In the late 1990s, a strange little song hit the pop radio airwaves having the provocative, but catchy, name “Hell.” It was a jangly Hot-House Jazz stomp by a one-hit-wonder from Chapel Hill, North Carolina named after a type of southern moonshine – The Squirrel Nut Zippers. While the song is a Dante-esque description of the place prepared by God for Satan and his fallen angels, the opening lines of “Hell” make it clear that those who fair sumptuously in this life may well suffer in the next: “In the afterlife you could be headed for some serious strife. Now you make the scene all day, but tomorrow there’ll be hell to pay.”
Indeed, this is precisely what our Lord Jesus teaches in His story about The Rich Man and Lazarus: “There was a rich man who was clothed in purple and fine linen and who feasted sumptuously every day.” The rich man in Jesus’ story showed no love, mercy, compassion, or pity to a poor man named Lazarus, covered with sores, who was laid daily at his gate. It was common practice in first century Judaism that the less fortunate would gather or would be brought to those more fortunate so that they might show mercy to them. Culturally, this practice was of mutual benefit to the rich and the poor alike: the poor needed help, and the rich, according to Jewish law, needed to help the poor and the needy. However, this rich man did not give help. He did not show compassion and mercy to his neighbor in need. He was not a good Jew according to the law. You see, Jesus is not condemning wealth in this story, but rather lack of love, mercy, and compassion. It was not because the rich man was rich that he found himself in hell, but it was because he merciless and pitiless; he did not love.
As it turns out, both men died. The rich man was tormented in Hades (or, hell) while Lazarus was comforted at “Abraham’s bosom.” Sadly, even in torment in hell, the rich man failed to have compassion or pity. Seeing Lazarus at Abraham’s bosom, he asked Father Abraham that he might send Lazarus to serve and to comfort him in hell by dipping his finger in water to cool his tongue. Then, when Father Abraham explained that that was not possible, the rich man asked that Lazarus might be sent to his brothers so that they could avoid the torment he suffered. Perhaps Jesus has the rich man subsist in his poor opinion and treatment of Lazarus in order to confirm that punishment in hell is not intended to provide a second chance for repentance and that those sentenced to damnation are justly so.

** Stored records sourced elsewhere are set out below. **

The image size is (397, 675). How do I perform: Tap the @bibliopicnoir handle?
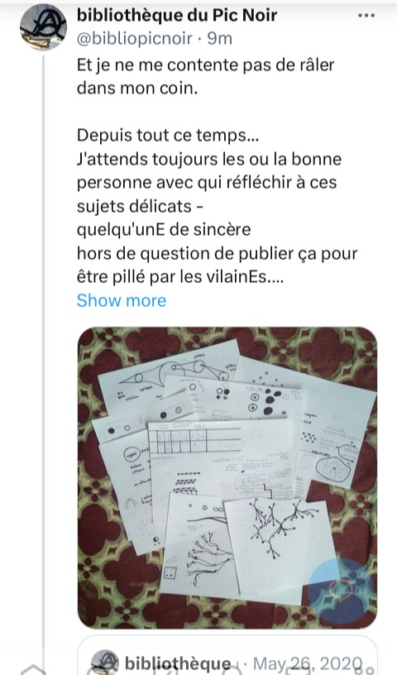(134, 38)
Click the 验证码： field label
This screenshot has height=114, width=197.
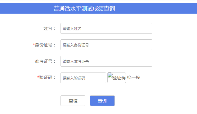tap(47, 77)
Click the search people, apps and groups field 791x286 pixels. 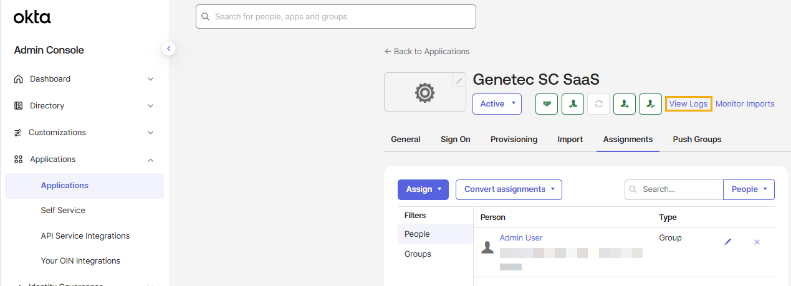(x=336, y=17)
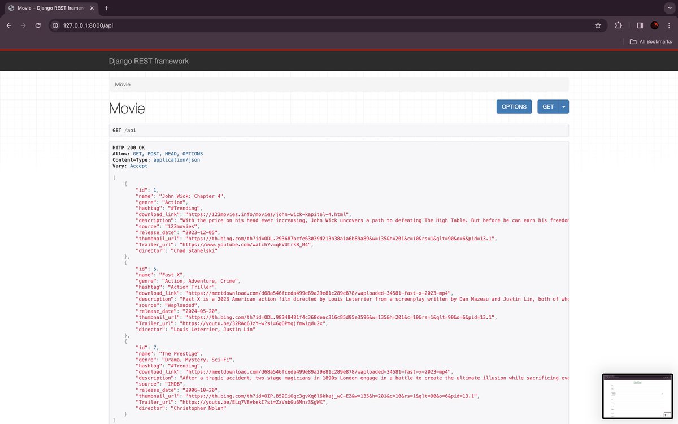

Still, there is something more to our Lord’s story: The poor man who reclines at Abraham’s bosom has a name, Lazarus. He is known by Father Abraham, and by Jesus, and his name is provided to us hearers as well. In contrast, the rich man is known only as the “rich man.” Whatever his true name might have been, in the afterlife he is known only by what he truly loved, his wealth and riches. In this regard, I will share with you a bit more of that raucous song I mentioned earlier. The chorus of the song goes like this: “Lose your face, lose your name, then get fitted for a suit of flame.” The Great Commandment of the Holy Scriptures is “Love the LORD your God with all your heart and with all your soul and with all your mind, and love your neighbor as yourself.” However, if your love in this life is misdirected, you may well end up named by the object of your misdirected love. Maybe you are the rich man, or the proud man, or the gluttonous man, or the lustful man, or whatever. These names are not written in the Lamb’s Book of Life. However, the humble man, the contrite man, the repentant man, his name is written in the Lamb’s Book of Life: “I will make him a pillar in the temple of My God,” says the Lord. “Never shall he go out of it, and I will write on him the Name of My God, and the Name of the City of My God, the New Jerusalem, which comes down from my God out of heaven, and My own New Name.”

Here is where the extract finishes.